• TASK TO COMPLETE: Look below for the line containing "Where should I click to: Collapse" and the line containing "Open the News"; repeat exactly those two lines and all lines between them, and nothing else.

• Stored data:
☆ ☆ ☆ ☆
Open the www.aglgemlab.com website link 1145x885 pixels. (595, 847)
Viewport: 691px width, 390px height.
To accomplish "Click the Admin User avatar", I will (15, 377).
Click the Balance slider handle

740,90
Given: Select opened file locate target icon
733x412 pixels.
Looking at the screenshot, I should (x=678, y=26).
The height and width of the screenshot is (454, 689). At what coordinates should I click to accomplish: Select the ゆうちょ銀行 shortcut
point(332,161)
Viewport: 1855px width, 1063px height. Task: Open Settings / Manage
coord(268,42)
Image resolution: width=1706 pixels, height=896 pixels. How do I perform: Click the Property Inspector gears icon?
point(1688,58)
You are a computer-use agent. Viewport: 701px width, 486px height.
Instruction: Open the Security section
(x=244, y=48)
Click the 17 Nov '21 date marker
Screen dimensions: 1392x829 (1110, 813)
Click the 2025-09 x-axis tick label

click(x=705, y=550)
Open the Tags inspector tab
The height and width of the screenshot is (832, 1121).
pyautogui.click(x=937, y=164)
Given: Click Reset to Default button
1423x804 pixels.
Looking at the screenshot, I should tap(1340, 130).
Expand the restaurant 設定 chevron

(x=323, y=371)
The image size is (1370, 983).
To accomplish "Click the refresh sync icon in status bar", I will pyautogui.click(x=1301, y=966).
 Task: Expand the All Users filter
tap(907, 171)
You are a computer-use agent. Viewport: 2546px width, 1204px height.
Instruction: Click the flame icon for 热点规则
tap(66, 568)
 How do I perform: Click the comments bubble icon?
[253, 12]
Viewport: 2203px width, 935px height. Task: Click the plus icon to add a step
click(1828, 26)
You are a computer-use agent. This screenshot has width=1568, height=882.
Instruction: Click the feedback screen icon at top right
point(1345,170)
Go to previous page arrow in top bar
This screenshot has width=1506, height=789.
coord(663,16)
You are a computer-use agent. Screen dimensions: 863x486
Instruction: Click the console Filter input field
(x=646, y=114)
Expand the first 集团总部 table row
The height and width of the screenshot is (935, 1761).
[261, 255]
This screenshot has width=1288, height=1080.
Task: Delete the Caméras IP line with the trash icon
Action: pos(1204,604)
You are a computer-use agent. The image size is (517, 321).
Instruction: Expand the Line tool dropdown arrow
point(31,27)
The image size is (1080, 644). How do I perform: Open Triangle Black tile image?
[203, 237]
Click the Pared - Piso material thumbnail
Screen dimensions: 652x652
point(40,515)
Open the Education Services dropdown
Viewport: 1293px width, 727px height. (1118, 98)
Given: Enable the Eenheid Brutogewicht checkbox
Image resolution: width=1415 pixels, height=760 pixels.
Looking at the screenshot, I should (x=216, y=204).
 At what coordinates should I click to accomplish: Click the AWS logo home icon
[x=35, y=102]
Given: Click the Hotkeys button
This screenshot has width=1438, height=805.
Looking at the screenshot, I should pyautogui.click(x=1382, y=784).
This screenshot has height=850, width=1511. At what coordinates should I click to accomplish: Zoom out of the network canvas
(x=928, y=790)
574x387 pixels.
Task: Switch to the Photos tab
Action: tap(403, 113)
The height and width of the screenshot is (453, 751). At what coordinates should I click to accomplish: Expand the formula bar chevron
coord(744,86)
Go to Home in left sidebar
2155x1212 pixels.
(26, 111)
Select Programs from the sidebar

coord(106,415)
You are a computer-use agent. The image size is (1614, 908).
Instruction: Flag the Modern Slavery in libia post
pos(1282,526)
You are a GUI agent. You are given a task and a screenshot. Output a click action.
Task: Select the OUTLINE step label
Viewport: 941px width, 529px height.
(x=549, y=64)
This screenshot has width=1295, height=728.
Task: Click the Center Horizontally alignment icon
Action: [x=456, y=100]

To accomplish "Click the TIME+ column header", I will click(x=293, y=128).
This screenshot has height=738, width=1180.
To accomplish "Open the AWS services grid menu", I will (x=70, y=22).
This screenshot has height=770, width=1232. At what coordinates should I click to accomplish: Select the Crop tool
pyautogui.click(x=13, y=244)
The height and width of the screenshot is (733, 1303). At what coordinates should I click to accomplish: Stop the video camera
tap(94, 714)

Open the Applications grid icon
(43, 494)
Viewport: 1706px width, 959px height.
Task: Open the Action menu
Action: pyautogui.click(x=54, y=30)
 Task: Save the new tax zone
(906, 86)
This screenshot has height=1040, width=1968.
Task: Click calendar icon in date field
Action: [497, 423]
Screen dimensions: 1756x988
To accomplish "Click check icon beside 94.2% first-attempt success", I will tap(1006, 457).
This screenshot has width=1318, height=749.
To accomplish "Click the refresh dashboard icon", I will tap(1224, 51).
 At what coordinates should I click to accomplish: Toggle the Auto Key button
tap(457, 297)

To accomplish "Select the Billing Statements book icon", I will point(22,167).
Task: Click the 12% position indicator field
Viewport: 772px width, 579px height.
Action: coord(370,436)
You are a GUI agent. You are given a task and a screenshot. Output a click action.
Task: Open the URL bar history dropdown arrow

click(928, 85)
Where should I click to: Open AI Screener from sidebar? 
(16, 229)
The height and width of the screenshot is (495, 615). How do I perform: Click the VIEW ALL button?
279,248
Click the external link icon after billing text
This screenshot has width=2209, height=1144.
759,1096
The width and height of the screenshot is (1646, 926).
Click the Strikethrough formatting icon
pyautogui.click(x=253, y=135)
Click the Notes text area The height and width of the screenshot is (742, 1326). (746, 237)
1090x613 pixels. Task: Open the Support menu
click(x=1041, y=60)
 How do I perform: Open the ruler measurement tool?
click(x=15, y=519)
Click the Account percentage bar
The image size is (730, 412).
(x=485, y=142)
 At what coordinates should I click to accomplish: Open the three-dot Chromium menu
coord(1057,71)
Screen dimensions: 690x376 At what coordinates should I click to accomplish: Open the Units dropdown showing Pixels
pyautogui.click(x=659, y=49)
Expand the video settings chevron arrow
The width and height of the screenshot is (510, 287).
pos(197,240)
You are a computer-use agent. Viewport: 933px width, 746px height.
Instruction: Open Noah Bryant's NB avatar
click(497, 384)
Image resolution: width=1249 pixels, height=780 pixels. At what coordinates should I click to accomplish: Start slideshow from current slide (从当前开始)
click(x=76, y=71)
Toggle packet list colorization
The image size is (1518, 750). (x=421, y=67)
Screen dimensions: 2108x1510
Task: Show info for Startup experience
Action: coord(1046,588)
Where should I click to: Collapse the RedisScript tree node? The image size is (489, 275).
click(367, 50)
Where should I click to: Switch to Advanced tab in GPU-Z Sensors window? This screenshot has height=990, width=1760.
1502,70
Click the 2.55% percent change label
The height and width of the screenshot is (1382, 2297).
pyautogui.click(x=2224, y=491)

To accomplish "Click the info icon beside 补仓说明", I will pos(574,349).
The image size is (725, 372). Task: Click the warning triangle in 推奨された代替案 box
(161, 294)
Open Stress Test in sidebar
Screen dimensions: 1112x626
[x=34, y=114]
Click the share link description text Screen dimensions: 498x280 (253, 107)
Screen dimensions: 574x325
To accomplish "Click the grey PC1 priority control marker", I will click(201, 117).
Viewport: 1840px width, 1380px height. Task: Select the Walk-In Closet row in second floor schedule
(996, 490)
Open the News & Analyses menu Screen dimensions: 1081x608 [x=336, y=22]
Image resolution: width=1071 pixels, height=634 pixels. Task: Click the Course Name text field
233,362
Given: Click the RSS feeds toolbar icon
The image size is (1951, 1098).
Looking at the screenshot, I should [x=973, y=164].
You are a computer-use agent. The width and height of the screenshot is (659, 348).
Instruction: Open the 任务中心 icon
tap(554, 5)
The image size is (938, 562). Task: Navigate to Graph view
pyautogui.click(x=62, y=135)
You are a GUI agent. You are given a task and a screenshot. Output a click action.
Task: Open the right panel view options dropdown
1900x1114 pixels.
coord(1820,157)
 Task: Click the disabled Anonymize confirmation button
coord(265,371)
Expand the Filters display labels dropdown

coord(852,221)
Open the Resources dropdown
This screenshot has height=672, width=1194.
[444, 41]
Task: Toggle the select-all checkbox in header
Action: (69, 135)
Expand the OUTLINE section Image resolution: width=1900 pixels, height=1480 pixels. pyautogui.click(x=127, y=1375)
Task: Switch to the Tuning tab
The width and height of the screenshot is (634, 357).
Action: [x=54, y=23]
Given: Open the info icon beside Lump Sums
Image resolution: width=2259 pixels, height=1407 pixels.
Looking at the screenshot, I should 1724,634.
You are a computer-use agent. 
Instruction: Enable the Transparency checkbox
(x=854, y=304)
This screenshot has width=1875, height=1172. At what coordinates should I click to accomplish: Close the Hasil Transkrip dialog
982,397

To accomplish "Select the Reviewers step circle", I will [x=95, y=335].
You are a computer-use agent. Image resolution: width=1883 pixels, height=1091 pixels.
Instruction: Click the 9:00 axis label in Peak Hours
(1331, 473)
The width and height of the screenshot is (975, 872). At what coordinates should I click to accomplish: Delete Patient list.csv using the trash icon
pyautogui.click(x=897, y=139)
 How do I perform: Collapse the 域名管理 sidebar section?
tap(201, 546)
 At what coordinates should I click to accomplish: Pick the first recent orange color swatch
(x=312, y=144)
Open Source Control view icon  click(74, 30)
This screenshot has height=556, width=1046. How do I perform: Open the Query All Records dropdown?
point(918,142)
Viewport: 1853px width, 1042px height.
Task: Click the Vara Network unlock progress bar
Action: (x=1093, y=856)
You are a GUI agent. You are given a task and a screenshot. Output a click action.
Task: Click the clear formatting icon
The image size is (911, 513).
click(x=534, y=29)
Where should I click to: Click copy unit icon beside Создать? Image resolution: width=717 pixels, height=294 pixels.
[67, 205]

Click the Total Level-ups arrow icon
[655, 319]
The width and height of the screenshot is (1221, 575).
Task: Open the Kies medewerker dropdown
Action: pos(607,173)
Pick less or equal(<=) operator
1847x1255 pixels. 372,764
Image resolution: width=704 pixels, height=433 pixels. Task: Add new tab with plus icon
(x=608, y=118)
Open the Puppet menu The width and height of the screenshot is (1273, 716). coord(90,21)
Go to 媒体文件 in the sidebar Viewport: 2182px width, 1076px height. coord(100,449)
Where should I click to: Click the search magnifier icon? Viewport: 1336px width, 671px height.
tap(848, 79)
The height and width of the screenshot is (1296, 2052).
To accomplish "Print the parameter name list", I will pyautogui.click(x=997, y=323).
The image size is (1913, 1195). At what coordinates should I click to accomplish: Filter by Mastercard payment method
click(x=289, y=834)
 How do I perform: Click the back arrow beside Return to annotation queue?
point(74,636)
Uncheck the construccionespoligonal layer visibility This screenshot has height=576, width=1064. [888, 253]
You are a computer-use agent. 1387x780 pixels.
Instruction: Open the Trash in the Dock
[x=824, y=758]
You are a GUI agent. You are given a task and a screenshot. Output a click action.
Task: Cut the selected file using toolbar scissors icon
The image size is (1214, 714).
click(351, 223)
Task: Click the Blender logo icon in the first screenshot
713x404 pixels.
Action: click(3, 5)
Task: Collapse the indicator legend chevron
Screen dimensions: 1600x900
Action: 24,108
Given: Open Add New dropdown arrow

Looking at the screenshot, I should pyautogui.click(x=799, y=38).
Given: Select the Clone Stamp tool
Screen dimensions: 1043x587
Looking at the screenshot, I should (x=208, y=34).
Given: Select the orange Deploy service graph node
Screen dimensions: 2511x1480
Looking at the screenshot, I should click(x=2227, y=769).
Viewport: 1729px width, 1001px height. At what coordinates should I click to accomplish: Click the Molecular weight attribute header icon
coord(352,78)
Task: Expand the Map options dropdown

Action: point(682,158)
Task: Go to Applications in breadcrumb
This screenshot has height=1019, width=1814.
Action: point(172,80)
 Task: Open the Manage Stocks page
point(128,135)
☆ ☆ ☆ ☆
• SOLUTION FOR THIS EXERCISE:
Where should I click to: Collapse the RedisScript tree node? The image size is (489, 275).
click(367, 50)
Where should I click to: Switch to Advanced tab in GPU-Z Sensors window? This screenshot has height=990, width=1760.
1502,70
Click the 2.55% percent change label
The height and width of the screenshot is (1382, 2297).
pyautogui.click(x=2224, y=491)

To accomplish "Click the info icon beside 补仓说明", I will pos(574,349).
The image size is (725, 372). Task: Click the warning triangle in 推奨された代替案 box
(161, 294)
Open Stress Test in sidebar
Screen dimensions: 1112x626
[x=34, y=114]
Click the share link description text Screen dimensions: 498x280 (253, 107)
Screen dimensions: 574x325
To accomplish "Click the grey PC1 priority control marker", I will click(201, 117).
Viewport: 1840px width, 1380px height. Task: Select the Walk-In Closet row in second floor schedule
(996, 490)
Open the News & Analyses menu Screen dimensions: 1081x608 [x=336, y=22]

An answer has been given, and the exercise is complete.